▸ Extract provided

Begin

Creamy Crab Dip on Crackers
                                       
OK, this is a "treat" kind of recipe, I know. However, my husband recently had a birthday and I'd saved some crab meat in the freezer from when we'd picked crabs back in July. So it was a given that I make the King some Crab Dip! I can tell you, picking crabs to save the meat is a true labor of love. I had to pick 12 crabs to get 1/2 pound of clean crab meat! We'd picked all the "big" ones while we were eating them, so I was left with the ones that everyone picks up, experimentally weighs by lifting them over the pile and then drops them back on the pile while they search out another heavier one. If you've never had or picked Chesapeake Bay Blue Crabs read all about it in my post here from Father's Day 2012.

This crab dip has more than great taste for us, it also holds great memories. I catered our wedding myself (yes I know that is crazy, but I was on a budget) and crab dip featured hugely in the spread we set out. In addition, it's made an appearance at every Christmas party we've ever had, and we've had a few. It's not quite as ubiquitous as my husbands famous Shrimp Dip, but almost. (That shrimp dip is a story for another blog, another time.) Let me also say that the recipe you see here is much lighter than the original one, which included an entire stick of butter, as well as whole fat sour cream and cream cheese. I honestly don't miss the additional fat, it still tastes creamy and rich to me.

End

▸ Data records

Begin

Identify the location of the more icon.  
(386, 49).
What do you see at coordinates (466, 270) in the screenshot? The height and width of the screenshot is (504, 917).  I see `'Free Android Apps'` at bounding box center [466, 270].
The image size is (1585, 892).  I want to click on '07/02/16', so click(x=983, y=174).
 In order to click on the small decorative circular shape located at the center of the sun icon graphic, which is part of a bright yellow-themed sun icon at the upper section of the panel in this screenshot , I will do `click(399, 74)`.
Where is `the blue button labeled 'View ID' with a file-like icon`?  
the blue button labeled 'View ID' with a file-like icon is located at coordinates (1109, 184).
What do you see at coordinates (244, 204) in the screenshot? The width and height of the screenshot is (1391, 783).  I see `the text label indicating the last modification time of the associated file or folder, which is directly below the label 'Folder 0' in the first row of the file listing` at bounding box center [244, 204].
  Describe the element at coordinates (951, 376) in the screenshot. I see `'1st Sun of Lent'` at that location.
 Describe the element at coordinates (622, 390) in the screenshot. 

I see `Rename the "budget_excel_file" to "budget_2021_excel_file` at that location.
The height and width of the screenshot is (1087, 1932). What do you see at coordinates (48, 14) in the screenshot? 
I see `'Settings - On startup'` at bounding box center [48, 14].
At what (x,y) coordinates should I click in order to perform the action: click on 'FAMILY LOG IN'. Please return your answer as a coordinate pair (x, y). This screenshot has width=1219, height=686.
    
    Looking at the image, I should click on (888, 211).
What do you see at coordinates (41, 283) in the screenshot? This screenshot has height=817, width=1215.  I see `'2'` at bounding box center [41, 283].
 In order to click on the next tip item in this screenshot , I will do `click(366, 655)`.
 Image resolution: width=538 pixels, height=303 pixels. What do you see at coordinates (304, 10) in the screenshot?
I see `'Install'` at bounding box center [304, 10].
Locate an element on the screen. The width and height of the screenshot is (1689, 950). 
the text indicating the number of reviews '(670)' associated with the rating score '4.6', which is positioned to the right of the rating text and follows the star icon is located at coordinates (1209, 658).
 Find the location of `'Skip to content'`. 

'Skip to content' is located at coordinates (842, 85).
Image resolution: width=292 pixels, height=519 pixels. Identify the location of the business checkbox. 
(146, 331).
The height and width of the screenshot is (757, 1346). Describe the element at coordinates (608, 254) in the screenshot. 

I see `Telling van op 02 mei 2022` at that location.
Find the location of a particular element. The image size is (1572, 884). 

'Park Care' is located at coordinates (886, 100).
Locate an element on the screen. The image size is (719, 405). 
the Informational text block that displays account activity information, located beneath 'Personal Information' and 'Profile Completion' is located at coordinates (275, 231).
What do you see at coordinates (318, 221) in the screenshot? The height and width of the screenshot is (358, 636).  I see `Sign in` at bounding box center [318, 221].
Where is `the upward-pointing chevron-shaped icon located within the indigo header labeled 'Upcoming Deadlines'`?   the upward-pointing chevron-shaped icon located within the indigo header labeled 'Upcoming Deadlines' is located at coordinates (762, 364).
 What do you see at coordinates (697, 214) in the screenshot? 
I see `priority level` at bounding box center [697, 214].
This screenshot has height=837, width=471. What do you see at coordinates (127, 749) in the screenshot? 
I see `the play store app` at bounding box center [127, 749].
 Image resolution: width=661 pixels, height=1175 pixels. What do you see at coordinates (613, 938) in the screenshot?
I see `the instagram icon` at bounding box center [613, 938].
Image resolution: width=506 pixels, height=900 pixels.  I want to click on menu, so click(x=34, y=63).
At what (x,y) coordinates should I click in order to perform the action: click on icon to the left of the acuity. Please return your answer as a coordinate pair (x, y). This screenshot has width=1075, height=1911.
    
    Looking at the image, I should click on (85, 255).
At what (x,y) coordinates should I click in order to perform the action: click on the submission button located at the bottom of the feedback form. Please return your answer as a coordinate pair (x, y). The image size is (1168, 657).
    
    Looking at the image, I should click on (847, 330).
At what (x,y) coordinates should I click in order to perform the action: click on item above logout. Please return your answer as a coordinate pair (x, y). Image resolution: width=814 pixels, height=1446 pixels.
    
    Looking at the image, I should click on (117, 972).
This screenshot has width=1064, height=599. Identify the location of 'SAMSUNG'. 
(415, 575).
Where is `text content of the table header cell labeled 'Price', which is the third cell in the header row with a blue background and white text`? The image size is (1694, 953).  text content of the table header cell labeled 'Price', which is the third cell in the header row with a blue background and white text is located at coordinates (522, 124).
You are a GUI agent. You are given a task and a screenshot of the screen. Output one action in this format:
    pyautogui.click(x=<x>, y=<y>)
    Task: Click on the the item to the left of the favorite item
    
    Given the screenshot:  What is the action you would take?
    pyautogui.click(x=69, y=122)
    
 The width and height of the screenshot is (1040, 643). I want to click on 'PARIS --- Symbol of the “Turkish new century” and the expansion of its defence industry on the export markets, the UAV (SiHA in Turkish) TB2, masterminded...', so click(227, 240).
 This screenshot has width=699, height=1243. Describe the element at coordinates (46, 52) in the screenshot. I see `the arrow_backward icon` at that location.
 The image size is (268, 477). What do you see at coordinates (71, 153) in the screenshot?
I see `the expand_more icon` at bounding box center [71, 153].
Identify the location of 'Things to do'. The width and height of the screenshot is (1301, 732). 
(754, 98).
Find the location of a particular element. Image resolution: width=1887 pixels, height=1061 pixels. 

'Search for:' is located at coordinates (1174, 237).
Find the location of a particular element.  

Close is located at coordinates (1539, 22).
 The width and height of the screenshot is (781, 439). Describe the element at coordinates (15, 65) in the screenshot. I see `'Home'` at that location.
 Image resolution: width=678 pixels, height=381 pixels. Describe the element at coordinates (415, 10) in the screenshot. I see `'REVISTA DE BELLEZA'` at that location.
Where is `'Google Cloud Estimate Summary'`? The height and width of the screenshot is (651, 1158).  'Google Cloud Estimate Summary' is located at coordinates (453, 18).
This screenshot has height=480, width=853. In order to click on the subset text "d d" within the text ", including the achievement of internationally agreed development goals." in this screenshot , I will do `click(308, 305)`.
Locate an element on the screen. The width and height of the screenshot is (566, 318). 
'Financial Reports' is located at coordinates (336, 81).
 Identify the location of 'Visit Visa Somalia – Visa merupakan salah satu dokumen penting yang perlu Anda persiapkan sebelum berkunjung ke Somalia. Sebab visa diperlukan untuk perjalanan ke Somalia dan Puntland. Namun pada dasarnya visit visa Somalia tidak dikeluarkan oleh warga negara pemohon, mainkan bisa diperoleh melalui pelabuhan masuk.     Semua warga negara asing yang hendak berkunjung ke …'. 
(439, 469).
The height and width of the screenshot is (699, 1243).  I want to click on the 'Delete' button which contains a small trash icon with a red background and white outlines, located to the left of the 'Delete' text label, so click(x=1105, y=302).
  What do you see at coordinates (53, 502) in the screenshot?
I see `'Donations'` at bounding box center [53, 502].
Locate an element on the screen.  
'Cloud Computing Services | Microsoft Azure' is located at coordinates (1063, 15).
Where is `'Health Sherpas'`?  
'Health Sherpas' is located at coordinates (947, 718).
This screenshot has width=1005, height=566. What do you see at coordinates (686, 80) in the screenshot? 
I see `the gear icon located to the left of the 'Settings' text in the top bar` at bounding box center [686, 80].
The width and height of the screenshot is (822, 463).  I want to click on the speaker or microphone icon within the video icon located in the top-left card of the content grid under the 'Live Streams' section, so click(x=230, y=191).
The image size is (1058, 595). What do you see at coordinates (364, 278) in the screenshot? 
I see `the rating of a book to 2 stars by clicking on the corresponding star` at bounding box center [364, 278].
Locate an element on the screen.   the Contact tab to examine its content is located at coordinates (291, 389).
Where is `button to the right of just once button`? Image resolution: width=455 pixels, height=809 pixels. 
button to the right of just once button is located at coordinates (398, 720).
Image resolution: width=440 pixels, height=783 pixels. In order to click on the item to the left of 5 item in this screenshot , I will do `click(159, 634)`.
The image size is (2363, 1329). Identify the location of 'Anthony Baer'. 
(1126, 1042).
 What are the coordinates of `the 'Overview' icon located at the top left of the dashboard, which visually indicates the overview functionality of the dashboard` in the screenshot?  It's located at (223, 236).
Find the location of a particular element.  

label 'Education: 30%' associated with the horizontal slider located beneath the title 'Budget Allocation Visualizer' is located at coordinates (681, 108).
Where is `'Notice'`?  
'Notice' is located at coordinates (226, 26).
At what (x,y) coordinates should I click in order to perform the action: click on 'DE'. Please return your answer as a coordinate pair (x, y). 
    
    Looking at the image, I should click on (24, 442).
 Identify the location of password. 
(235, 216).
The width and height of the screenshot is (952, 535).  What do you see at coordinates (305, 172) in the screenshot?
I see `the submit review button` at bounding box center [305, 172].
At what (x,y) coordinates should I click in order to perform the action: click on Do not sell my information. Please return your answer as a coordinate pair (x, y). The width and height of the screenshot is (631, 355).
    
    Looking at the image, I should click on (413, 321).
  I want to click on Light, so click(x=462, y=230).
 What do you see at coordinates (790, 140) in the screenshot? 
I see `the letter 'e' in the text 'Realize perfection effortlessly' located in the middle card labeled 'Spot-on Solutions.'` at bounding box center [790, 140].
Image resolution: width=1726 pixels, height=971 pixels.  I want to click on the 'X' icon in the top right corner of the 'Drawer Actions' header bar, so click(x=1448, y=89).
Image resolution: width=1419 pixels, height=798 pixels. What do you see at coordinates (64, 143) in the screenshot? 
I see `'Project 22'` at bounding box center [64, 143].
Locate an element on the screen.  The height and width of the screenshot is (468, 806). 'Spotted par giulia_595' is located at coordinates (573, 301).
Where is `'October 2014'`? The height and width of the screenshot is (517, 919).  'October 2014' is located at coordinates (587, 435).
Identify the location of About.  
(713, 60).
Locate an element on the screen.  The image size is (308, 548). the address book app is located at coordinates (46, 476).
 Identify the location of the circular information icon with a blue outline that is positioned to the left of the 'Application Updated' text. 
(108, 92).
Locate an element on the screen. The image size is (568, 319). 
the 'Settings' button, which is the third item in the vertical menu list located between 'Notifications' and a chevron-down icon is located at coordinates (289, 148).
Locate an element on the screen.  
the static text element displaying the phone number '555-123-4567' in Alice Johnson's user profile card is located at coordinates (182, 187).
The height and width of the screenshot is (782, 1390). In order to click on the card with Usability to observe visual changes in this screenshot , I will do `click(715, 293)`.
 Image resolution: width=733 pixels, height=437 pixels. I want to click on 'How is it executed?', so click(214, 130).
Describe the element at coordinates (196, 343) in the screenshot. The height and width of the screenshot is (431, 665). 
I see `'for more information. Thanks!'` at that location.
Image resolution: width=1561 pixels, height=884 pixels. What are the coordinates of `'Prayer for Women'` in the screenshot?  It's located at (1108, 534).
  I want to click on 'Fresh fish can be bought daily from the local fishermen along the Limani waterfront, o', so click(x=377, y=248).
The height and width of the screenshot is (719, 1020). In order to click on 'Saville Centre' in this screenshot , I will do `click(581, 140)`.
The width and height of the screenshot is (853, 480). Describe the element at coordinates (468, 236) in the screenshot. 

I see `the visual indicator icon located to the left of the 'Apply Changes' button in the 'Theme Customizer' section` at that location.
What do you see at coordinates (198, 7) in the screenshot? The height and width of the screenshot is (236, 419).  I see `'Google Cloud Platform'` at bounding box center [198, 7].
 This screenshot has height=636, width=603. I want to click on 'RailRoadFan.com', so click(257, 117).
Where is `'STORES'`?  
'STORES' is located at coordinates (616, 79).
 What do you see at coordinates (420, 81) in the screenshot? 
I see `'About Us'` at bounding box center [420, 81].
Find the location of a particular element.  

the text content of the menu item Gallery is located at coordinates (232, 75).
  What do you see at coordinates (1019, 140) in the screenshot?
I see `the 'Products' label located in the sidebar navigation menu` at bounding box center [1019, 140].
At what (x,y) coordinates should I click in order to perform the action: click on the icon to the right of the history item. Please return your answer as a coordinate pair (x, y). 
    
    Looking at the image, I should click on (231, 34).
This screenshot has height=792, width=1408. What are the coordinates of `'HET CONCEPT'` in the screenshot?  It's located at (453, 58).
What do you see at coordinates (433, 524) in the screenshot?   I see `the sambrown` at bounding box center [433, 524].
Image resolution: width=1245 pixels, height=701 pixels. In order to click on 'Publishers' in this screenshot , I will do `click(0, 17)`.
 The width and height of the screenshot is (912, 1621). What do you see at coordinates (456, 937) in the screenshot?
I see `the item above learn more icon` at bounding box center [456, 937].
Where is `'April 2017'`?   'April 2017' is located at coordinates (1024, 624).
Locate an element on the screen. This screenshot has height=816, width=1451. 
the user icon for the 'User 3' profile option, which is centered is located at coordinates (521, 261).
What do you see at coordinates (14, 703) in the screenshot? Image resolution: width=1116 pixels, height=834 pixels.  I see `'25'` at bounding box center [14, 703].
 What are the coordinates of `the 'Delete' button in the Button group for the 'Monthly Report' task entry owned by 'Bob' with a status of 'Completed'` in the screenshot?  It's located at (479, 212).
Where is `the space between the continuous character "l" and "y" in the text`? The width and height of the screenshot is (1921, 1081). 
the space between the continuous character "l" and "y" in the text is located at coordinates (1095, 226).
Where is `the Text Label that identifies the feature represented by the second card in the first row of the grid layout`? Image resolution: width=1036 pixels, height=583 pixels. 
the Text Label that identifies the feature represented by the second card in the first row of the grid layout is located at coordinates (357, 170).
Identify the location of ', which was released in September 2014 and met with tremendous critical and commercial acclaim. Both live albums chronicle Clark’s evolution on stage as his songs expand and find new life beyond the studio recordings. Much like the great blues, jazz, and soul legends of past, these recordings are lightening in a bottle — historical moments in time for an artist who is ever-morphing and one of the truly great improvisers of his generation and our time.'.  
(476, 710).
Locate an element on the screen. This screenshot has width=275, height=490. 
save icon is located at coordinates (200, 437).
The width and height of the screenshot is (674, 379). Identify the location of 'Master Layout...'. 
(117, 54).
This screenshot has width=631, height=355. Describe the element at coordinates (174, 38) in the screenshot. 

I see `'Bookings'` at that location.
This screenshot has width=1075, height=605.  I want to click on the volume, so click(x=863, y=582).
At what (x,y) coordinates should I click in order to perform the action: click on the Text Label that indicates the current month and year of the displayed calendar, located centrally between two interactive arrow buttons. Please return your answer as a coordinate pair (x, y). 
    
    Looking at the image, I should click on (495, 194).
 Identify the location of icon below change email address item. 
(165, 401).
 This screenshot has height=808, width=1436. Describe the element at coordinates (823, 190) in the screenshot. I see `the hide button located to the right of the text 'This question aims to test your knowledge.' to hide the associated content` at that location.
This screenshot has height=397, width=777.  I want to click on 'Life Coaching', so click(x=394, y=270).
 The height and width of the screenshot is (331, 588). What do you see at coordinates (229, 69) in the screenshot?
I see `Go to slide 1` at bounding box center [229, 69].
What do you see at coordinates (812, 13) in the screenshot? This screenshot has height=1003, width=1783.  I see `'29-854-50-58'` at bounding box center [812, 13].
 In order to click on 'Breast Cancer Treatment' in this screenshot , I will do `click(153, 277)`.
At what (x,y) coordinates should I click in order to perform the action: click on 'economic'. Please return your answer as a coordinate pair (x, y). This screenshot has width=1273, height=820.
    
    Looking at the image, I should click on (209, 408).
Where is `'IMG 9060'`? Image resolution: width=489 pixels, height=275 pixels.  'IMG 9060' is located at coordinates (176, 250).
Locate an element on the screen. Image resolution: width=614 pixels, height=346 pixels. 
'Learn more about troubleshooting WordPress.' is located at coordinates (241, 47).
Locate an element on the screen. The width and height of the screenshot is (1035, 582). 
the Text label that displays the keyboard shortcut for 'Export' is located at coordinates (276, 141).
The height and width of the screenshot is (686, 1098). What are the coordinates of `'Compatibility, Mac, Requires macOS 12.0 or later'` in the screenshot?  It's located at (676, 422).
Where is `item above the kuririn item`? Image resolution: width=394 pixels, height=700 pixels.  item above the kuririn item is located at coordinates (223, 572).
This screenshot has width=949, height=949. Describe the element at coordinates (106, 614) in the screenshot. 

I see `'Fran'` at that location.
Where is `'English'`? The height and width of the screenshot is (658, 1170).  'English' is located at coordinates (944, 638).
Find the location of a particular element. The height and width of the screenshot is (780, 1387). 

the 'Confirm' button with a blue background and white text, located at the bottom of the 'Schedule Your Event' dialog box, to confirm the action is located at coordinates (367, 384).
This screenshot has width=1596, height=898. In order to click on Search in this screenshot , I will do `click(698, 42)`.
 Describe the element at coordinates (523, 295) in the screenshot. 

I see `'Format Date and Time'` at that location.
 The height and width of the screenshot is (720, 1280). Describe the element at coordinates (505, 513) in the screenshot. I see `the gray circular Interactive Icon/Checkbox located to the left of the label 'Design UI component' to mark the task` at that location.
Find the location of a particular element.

End

▸ Required work
a. Translate this sentence from the crab dip post into Spanish: "I can tell you, picking crabs to save the meat is a true labor of love."
b. Carry on the crab dip post, picking up right after its final sentence.

▸ The responses
a. Te lo puedo asegurar: sacar la carne de los cangrejos para guardarla es una verdadera labor de amor.

b.
Enough talk, here it is, in all it's glory. Fabulous, creamy Crab Dip. I've written the recipe for a whole pound but it's easily halved or doubled. If the picture doesn't look like it's much, it's because I've halved it. I must say, that this recipe will make a little bit of crab meat go a LONG way!

Crab dip saute'ed with butter
Creamy Crab Dip 
1 pound crab meat, picked clean
1 tsp. finely minced garlic
5 T. salted butter
1 T. lemon juice             
1 dash Worcestershire sauce                
8 oz. light cream cheese
8 oz. light sour cream
1/4 - 1/2 tsp. cayenne pepper
1 T. dry sherry
1 cup grated Extra Sharp Cheddar Cheese

Have your butter and cream cheese at room temperature. In a large skillet, melt butter over medium heat and add minced garlic. Saute' the garlic for a few minutes until it begins to soften (not brown!) and add the creab meat, folding it into the butter/garlic mixture until completely combined. Add the lemon juice and stir it in. Next fold in the softened cream cheese. I find it easier to do if you score the block into smaller squares so that they incorporate more evenly. 
Add the cream cheese and stir until the crab and cream cheese are totally mixed together.

Now stir in the sour cream, Worcestershire sauce, cayenne pepper and dry sherry, making sure that all ingredients are well combined. Regarding the cayenne, 1/4 tsp will make the dip mildly hot, 1/2 tsp will give it just a little kick. If you don't like things hot at all you can sub Old Bay Seasoning or plain paprika. 

Dry Sherry, be SURE to buy DRY Sherry!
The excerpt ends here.